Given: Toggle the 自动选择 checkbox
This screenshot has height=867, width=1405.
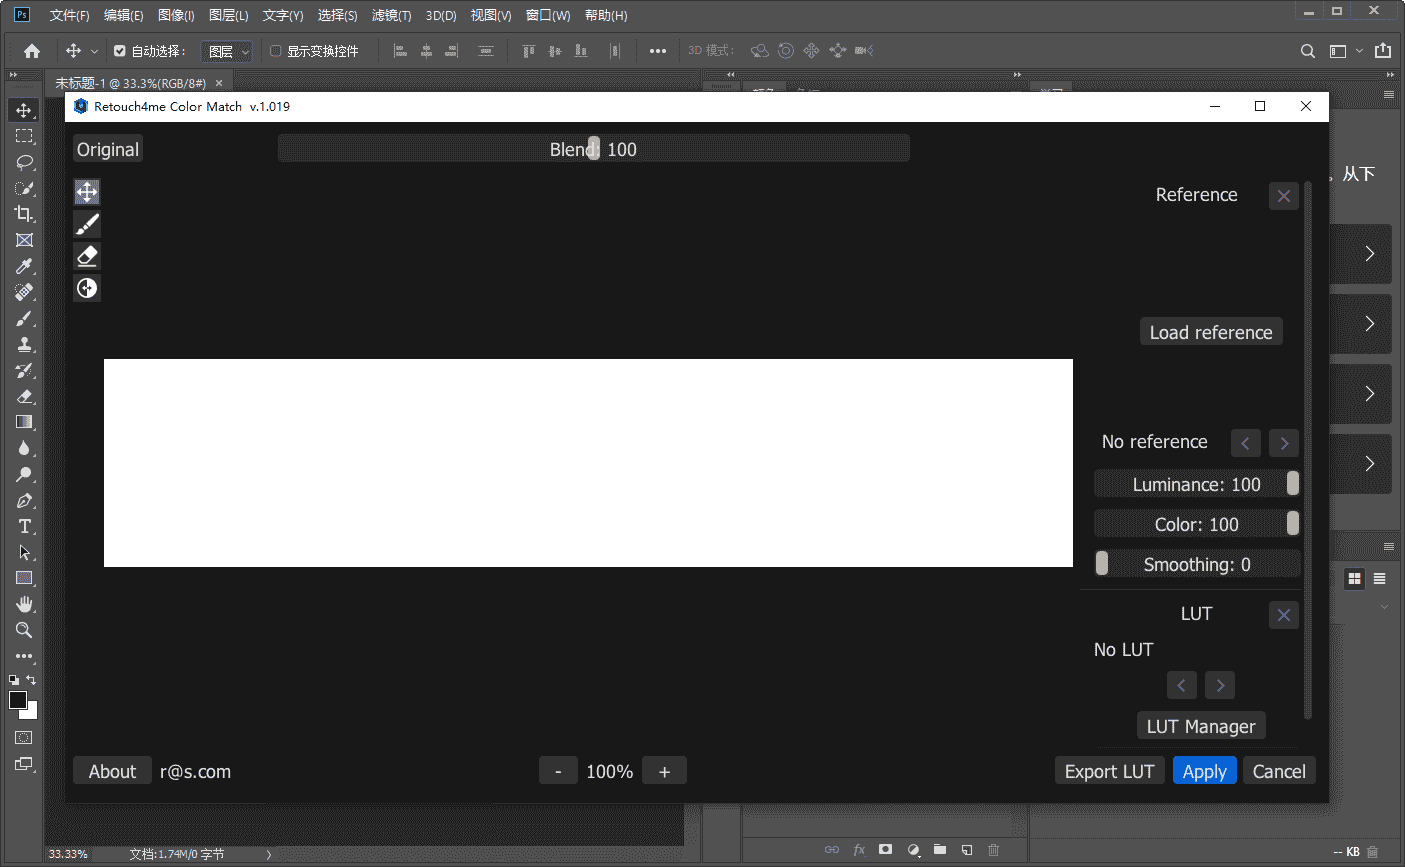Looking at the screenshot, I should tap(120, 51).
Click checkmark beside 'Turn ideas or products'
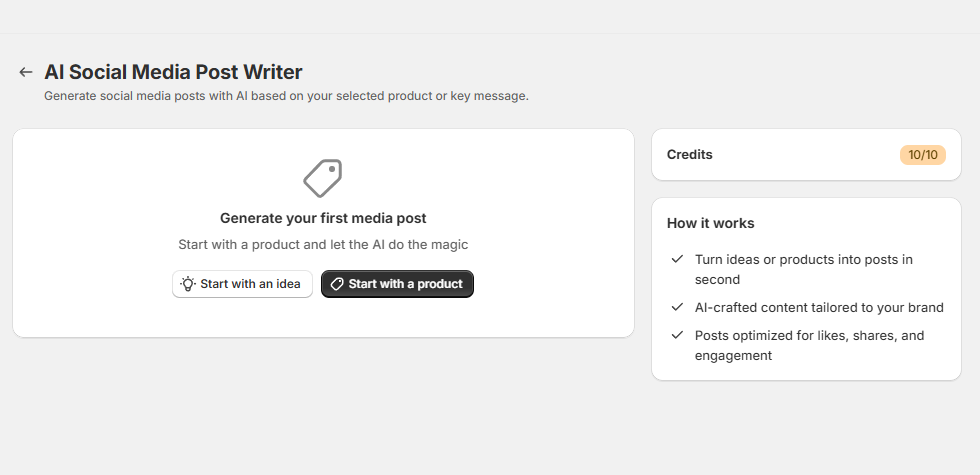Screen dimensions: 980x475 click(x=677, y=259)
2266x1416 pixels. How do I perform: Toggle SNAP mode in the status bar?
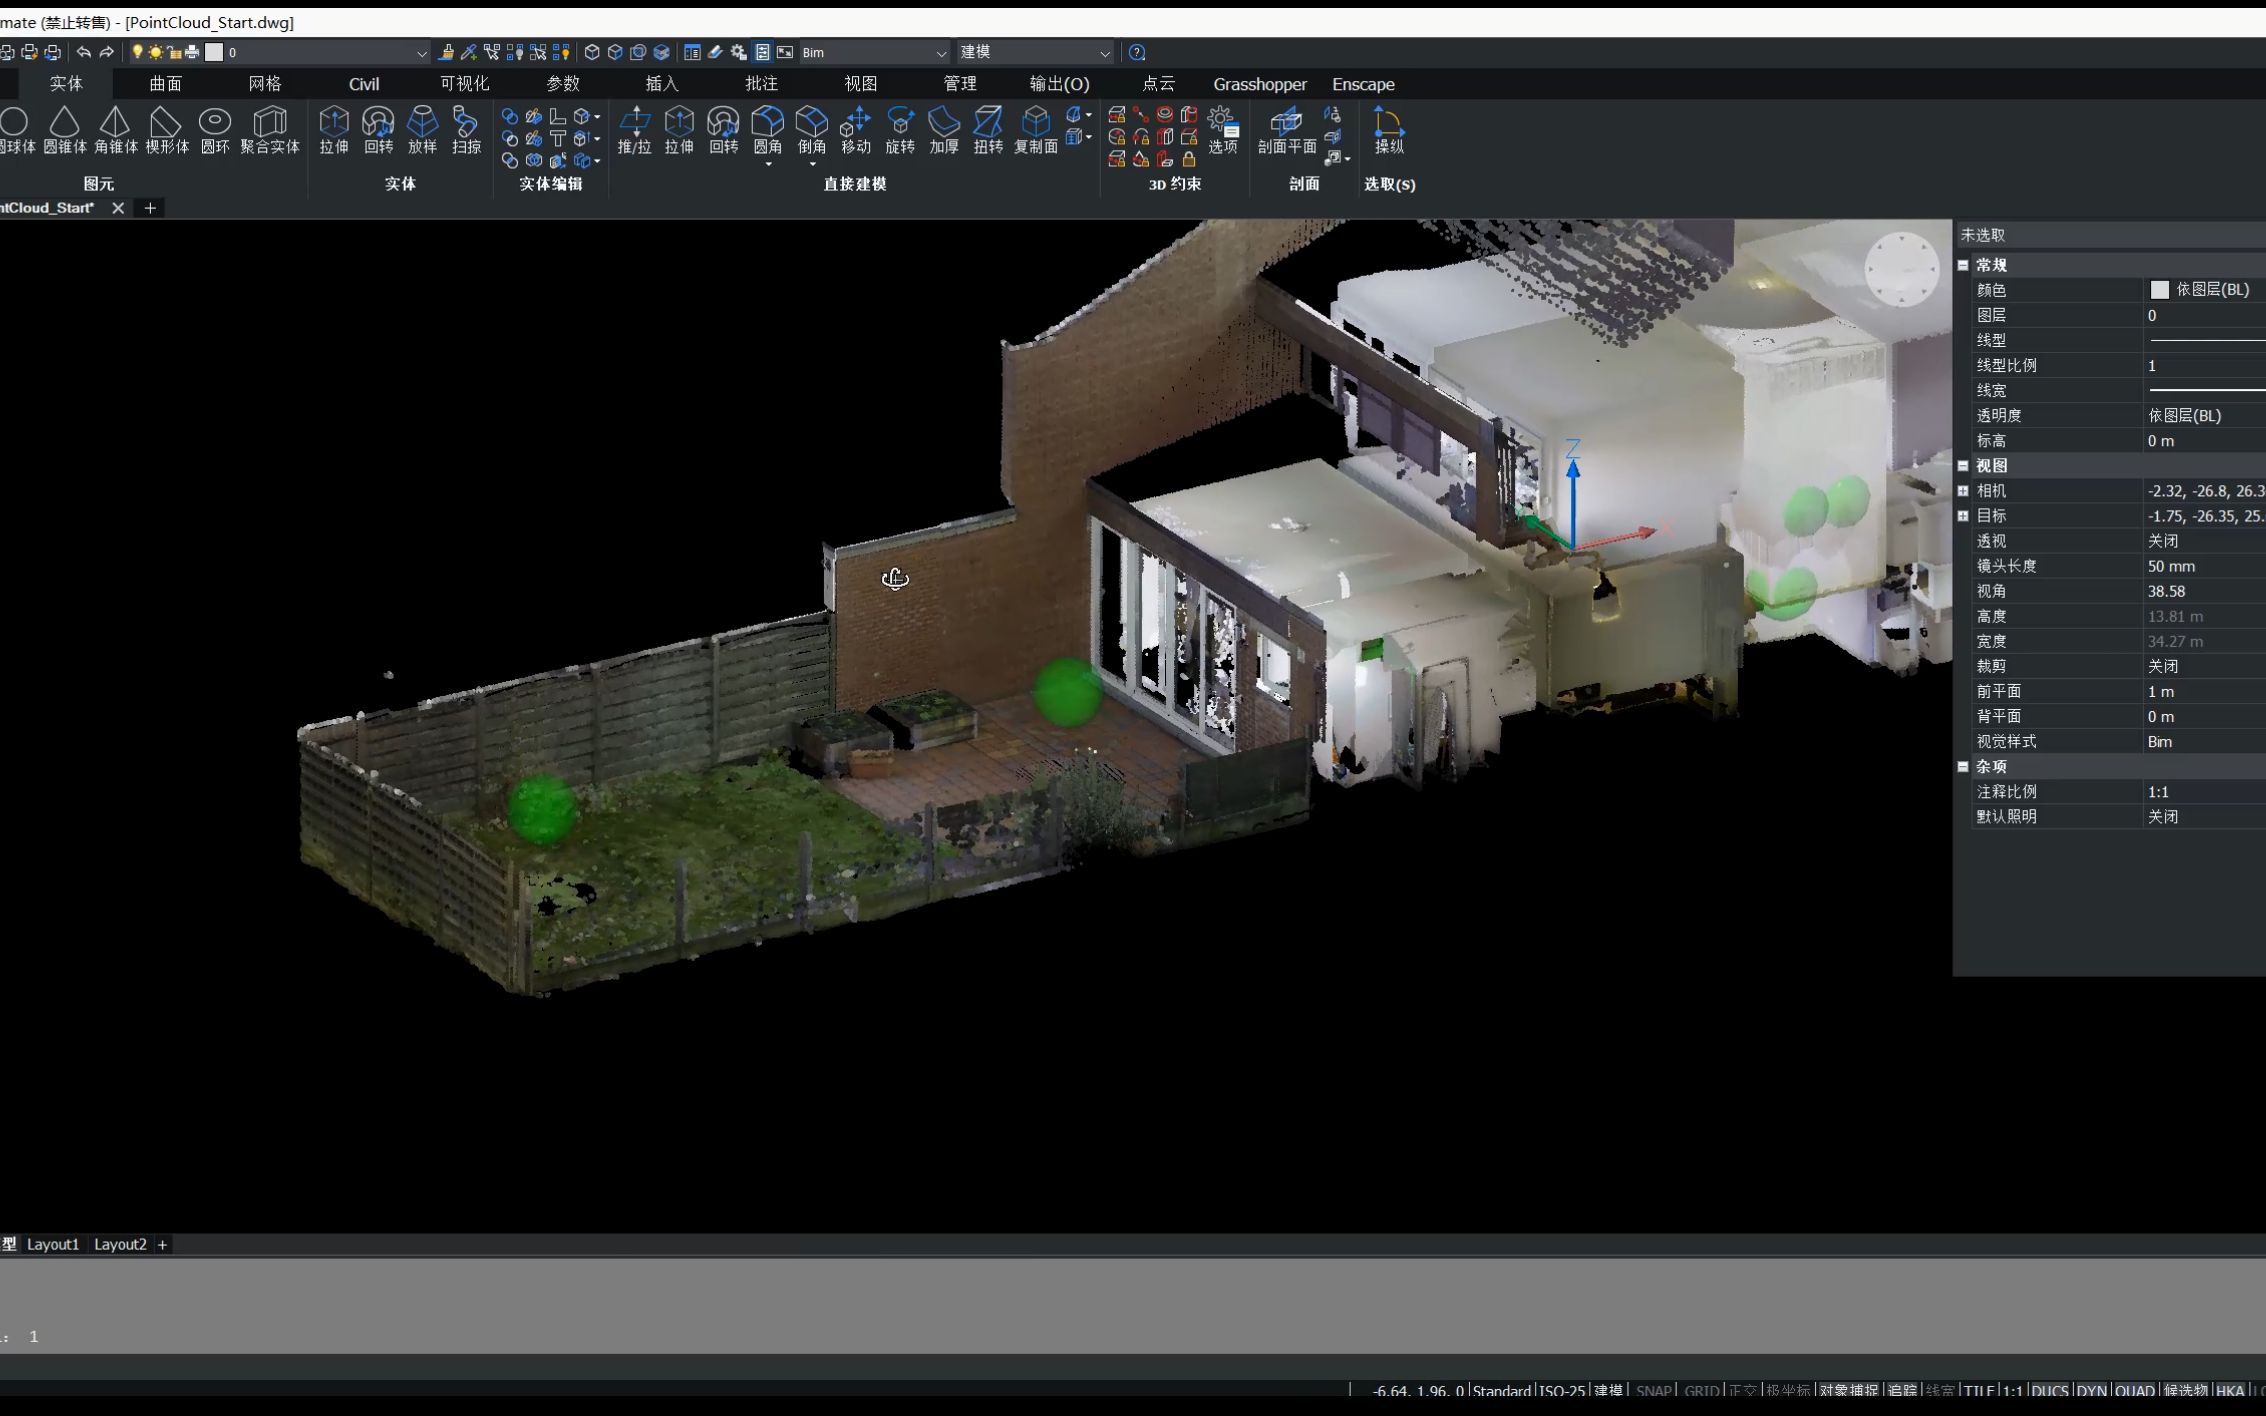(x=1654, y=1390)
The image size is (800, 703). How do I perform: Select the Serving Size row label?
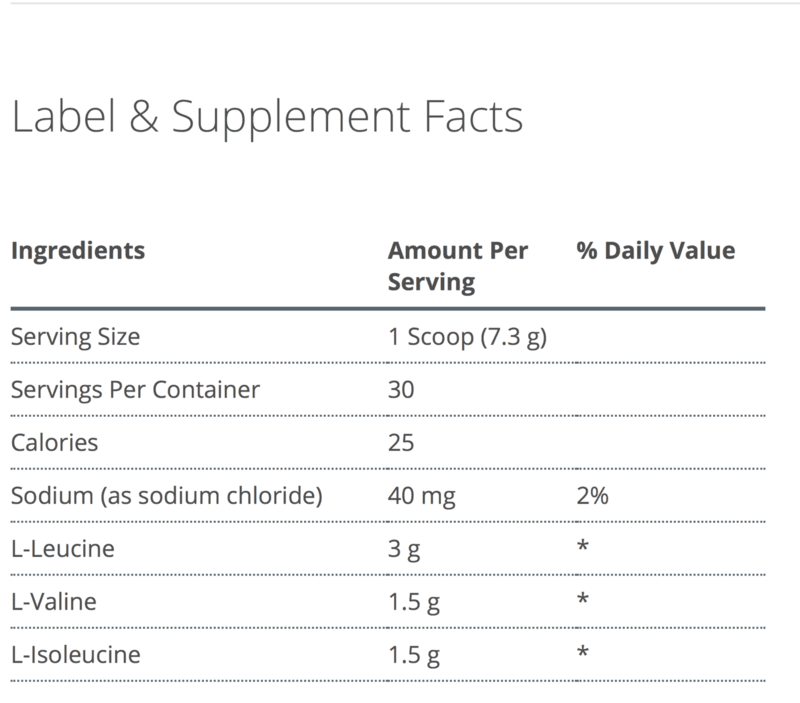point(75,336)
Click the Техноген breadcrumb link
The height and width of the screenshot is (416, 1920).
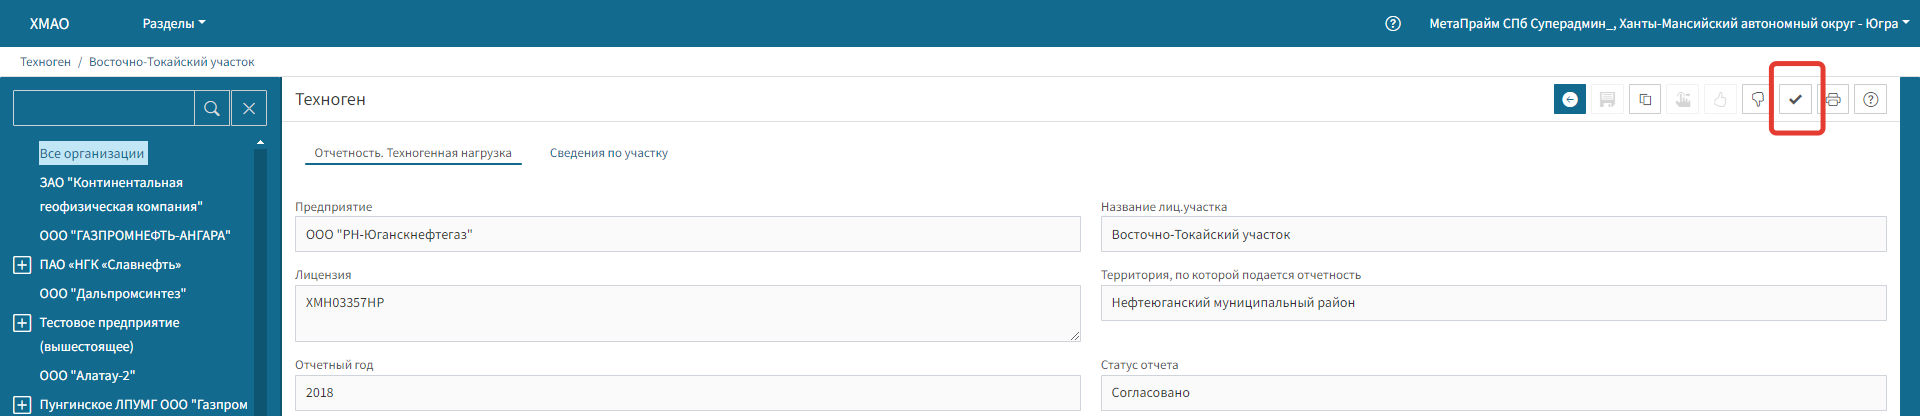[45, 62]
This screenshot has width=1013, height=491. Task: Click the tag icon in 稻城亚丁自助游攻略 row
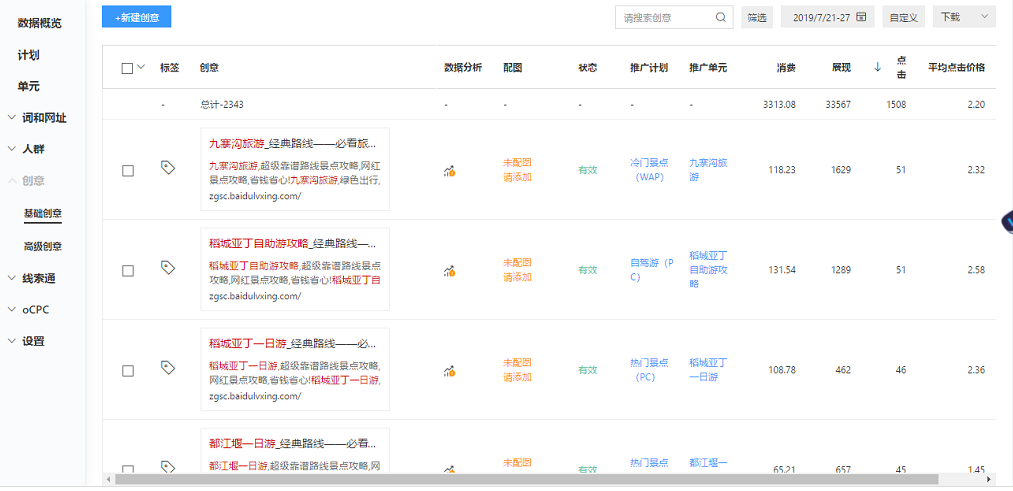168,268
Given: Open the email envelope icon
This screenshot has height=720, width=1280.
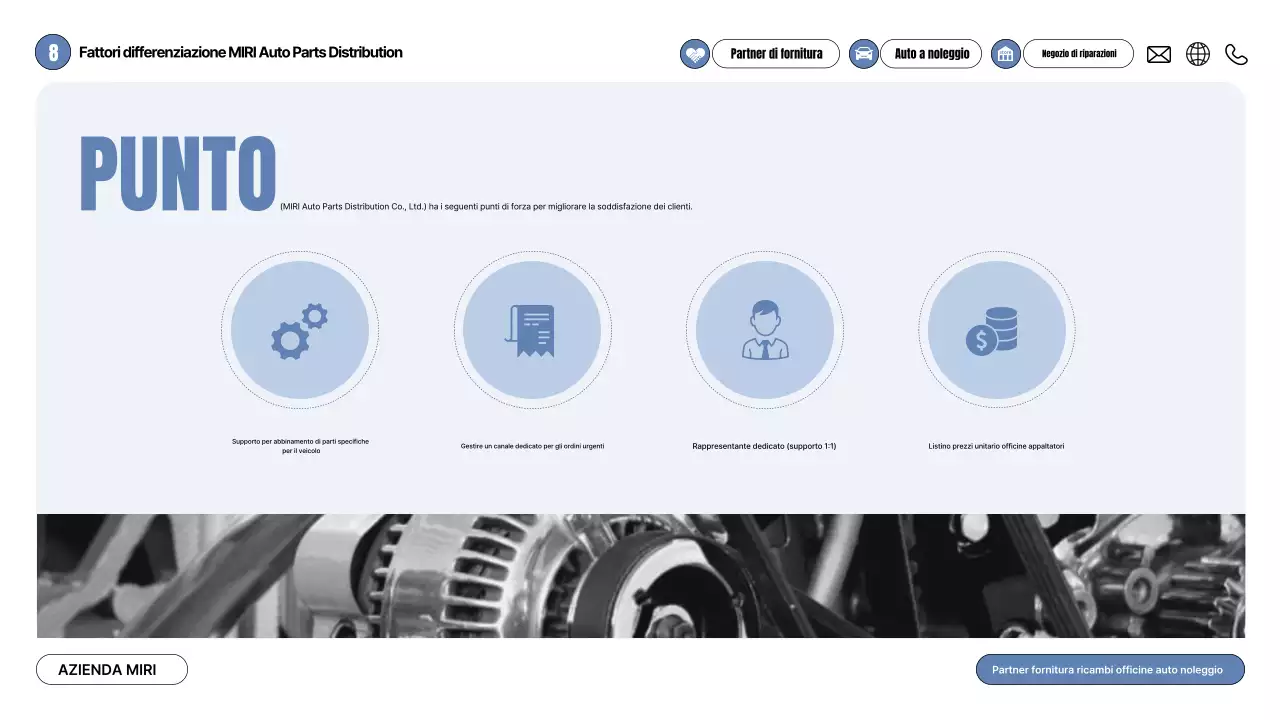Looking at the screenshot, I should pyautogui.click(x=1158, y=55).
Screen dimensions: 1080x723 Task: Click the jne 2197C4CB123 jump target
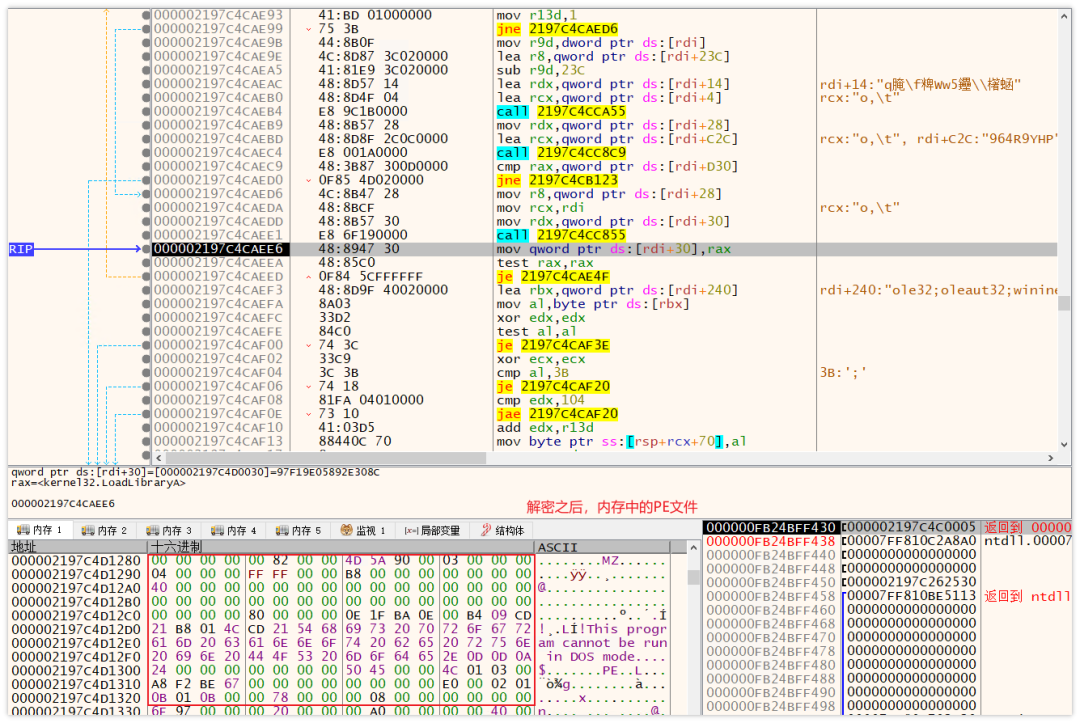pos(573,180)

Direction:
Locate every line in the data above that contains the word "Given", and copy each of those lines.

Task answer:
Given: Toggle the 自动选择 checkbox
Given: Open the email envelope icon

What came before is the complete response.